Provided records |
----

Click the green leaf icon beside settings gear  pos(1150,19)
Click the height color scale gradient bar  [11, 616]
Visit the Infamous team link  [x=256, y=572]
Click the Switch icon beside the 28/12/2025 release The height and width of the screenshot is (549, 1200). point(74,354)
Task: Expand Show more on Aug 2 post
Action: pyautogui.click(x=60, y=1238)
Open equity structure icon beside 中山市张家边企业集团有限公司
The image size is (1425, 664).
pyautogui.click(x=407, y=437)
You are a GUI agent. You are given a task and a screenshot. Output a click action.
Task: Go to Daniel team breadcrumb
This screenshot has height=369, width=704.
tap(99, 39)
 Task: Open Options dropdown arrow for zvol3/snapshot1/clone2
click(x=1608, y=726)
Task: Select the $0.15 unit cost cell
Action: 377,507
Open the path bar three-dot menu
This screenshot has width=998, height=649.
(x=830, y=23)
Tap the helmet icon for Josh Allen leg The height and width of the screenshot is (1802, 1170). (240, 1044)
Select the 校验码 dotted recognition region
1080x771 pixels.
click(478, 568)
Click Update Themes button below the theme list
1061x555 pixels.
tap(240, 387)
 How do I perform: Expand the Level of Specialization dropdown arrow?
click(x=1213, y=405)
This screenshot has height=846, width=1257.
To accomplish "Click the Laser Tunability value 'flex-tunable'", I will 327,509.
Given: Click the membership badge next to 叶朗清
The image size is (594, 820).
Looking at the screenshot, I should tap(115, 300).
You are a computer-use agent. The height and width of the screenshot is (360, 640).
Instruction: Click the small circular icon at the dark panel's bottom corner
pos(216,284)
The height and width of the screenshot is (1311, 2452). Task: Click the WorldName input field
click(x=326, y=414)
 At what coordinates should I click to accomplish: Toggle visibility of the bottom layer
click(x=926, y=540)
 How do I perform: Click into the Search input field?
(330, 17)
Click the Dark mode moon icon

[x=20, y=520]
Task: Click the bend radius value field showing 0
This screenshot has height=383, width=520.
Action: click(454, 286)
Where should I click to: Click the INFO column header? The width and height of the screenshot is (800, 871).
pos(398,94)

----

Brief |
Which lines of the material contain "value"? List them.

Response to this exercise |
To accomplish "Click the Laser Tunability value 'flex-tunable'", I will 327,509.
Task: Click the bend radius value field showing 0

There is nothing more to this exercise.